## Document excerpt
○ ○ ○ ○ ○ ○ ○

1. Academic Validation
  2. Identification of a RANKL/TNF-α Dual-Inhibitor as a Potential Disease-Modifying Agent for the Treatment of Knee Osteoarthritis

Identification of a RANKL/TNF-α Dual-Inhibitor as a Potential Disease-Modifying Agent for the Treatment of Knee Osteoarthritis

  • J Med Chem. 2025 May 22;68(10):10216-10237. doi: 10.1021/acs.jmedchem.5c00394.
Zhengguang Shao 1 2 3 Tianqi Wang 4 Xueming Yan 4 Ruonan Ning 4 Xing Xu 4 Qian He 2 Xiaofei Zhang 2 Min Jiang 4 Chunhao Yang 1 2 3
Affiliations

Affiliations

  • 1 School of Physical Science and Technology, ShanghaiTech University, Shanghai 201210, China.
  • 2 State Key Laboratory of Drug Research, Department of Medicinal Chemistry, Shanghai Institute of Materia Medica, Chinese Academy of Sciences, Shanghai 201203, China.
  • 3 Lingang Laboratory, Shanghai 200021, China.
  • 4 Department of Orthopaedics, Shanghai Key Laboratory for Prevention and Treatment of Bone and Joint Diseases, Shanghai Institute of Traumatology and Orthopaedics, Ruijin Hospital, Shanghai Jiao Tong University School of Medicine, Shanghai 200025, China.
Abstract

Osteoarthritis (OA) is a multifactorial degenerative disease involved subchondral bone remodeling, cartilage destruction and synovium inflammation. While receptor activator of nuclear factor-κB ligand (RANKL), a tumor necrosis factor (TNF) superfamily protein, is the critical regulator in bone metabolism associated with subchondral bone resorption, TNF-α is also an important inflammatory factor involved in the OA inflammation and cartilage destruction. Based on previous compound Y1599, we identified a novel tetrahydro-β-carboline derivative Y2641 with both RANKL and TNF-α inhibition in this study. Y2641 exhibited potent RANKL-induced osteoclastogenic inhibition (IC50 = 109.1 nM), and had anti-inflammatory and cartilage destruction inhibiting effects at 10 μM with low cytotoxicity. SPR assays demonstrated the binding affinity of Y2641 to RANKL (Kd = 3.984 μM) and TNF-α (Kd = 18.59 μM). In vivo assay further revealed the disease-modifying effects of Y2641 in OA rats, establishing Y2641 as a promising lead compound for the development of disease-modifying osteoarthritis drugs.

○ ○ ○ ○ ○ ○ ○

## Record excerpts
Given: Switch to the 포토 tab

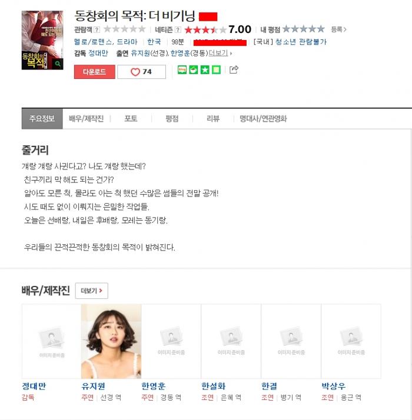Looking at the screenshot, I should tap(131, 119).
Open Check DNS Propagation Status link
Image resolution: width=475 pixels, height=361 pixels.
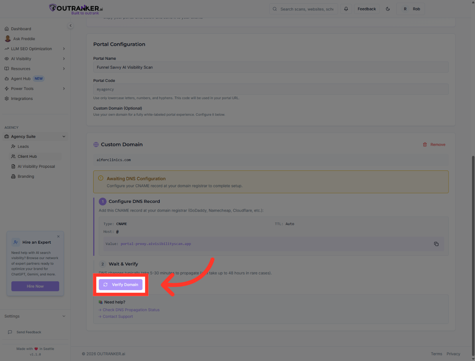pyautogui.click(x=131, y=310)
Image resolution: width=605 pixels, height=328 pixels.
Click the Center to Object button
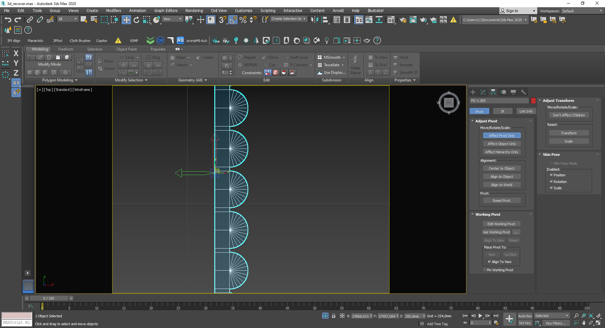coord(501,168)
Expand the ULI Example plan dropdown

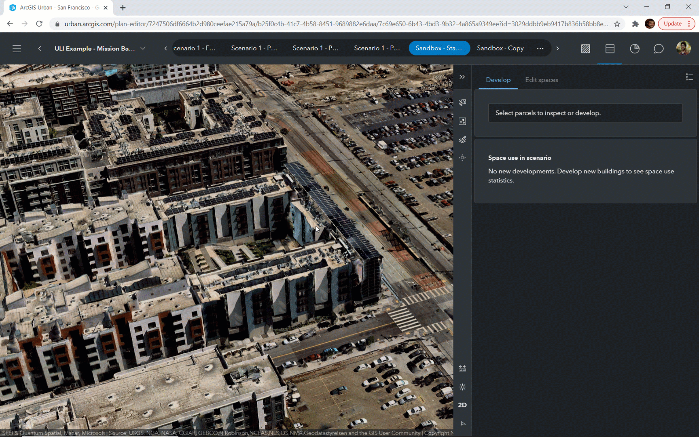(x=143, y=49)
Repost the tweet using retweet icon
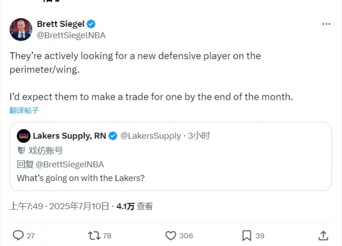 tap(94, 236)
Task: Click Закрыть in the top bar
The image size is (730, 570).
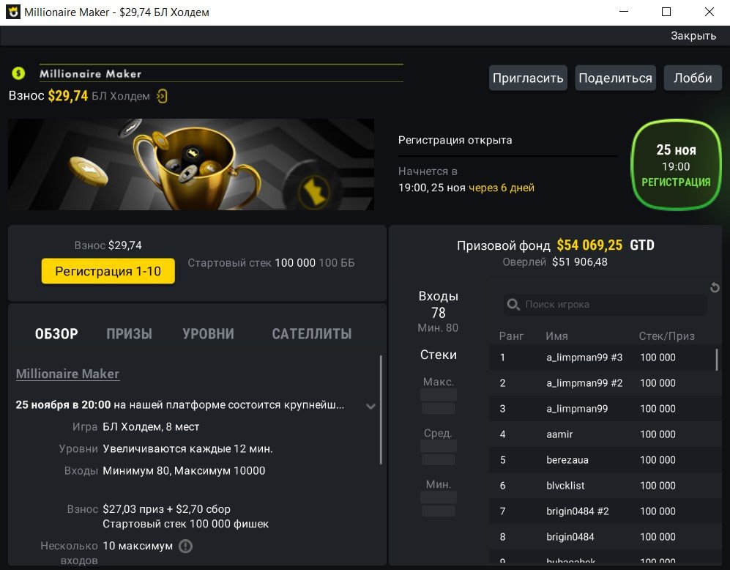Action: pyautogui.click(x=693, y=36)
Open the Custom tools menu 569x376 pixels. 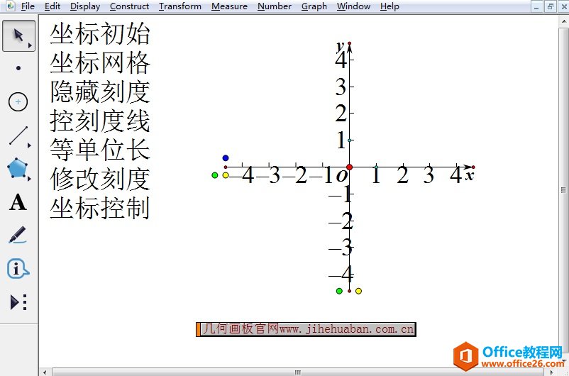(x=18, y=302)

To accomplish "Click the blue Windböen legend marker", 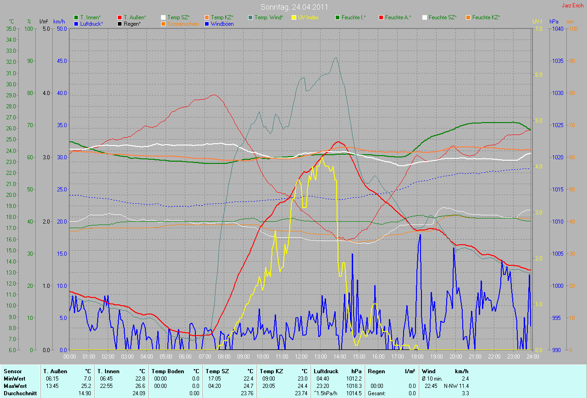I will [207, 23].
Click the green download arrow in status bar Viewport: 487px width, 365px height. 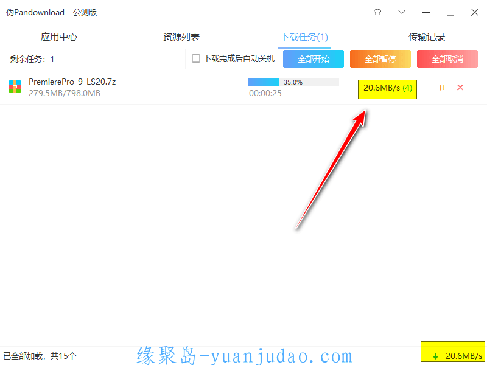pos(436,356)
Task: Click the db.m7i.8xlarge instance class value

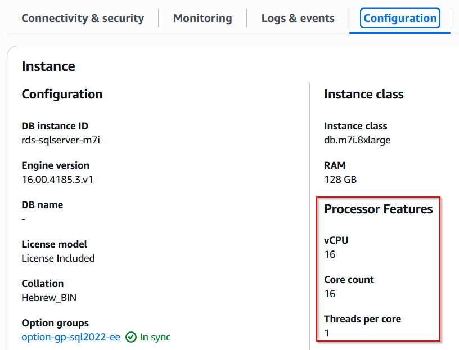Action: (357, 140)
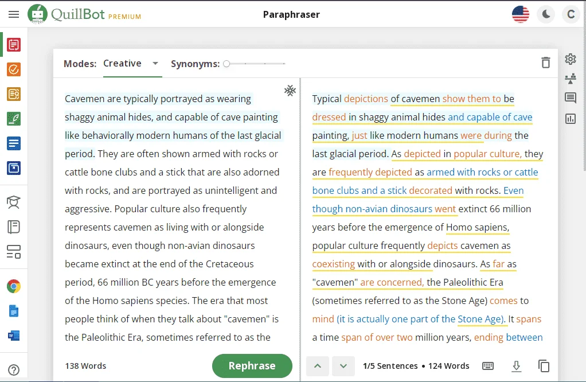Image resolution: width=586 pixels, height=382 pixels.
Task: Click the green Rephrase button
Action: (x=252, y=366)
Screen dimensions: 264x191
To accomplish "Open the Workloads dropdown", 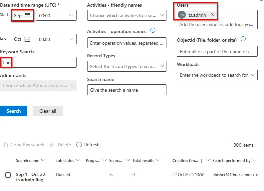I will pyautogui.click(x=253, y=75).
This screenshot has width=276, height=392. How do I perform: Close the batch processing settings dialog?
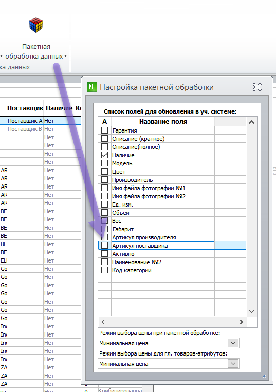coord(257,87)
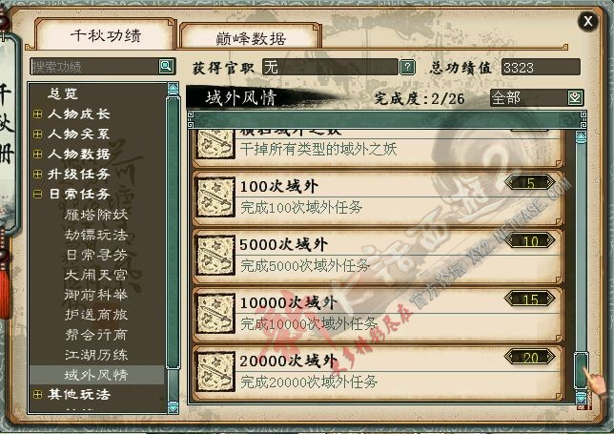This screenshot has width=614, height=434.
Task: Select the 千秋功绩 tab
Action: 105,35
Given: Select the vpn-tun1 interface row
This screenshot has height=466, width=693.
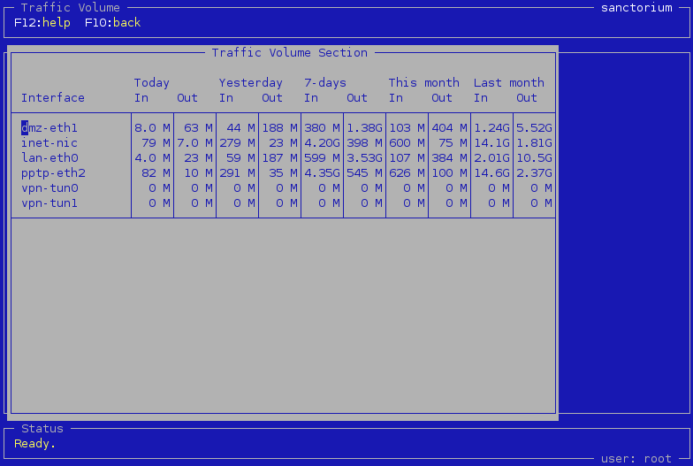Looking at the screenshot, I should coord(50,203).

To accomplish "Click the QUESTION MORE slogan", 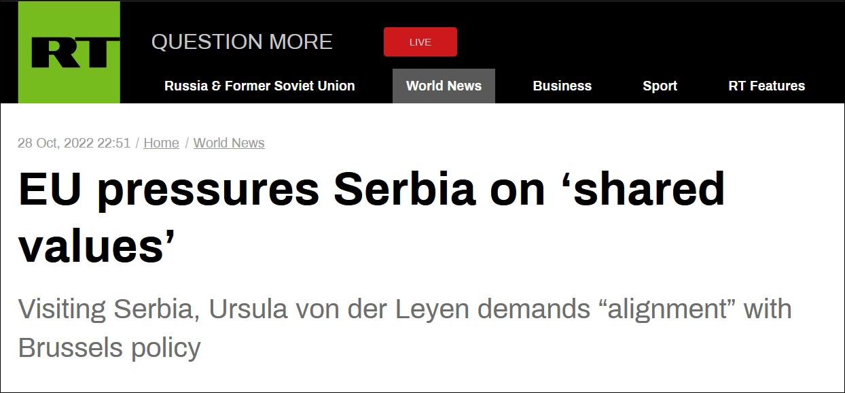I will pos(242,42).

○ ○ ○ ○ ○ ○ ○

## Tasks to perform
**A)** Can you reproduce, word for word, the part of the osteoarthritis abstract that opens with the words containing "Zhengguang Shao 1 2 3 Tianqi" and closes with "Shanghai 201210, China."?
**B)** Answer these from the osteoarthritis abstract:
(i) In which journal was the study published?
(ii) What IC50 did Y2641 show for RANKL-induced osteoclastogenic inhibition?
(iii) What Kd did the SPR assays give for Y2641 binding to TNF-α?
Answer using only the osteoarthritis abstract.

## Responses to the exercise
**A)**
Zhengguang Shao 1 2 3 Tianqi Wang 4 Xueming Yan 4 Ruonan Ning 4 Xing Xu 4 Qian He 2 Xiaofei Zhang 2 Min Jiang 4 Chunhao Yang 1 2 3
Affiliations

Affiliations

  • 1 School of Physical Science and Technology, ShanghaiTech University, Shanghai 201210, China.

**B)**
(i) J Med Chem
(ii) 109.1 nM
(iii) 18.59 μM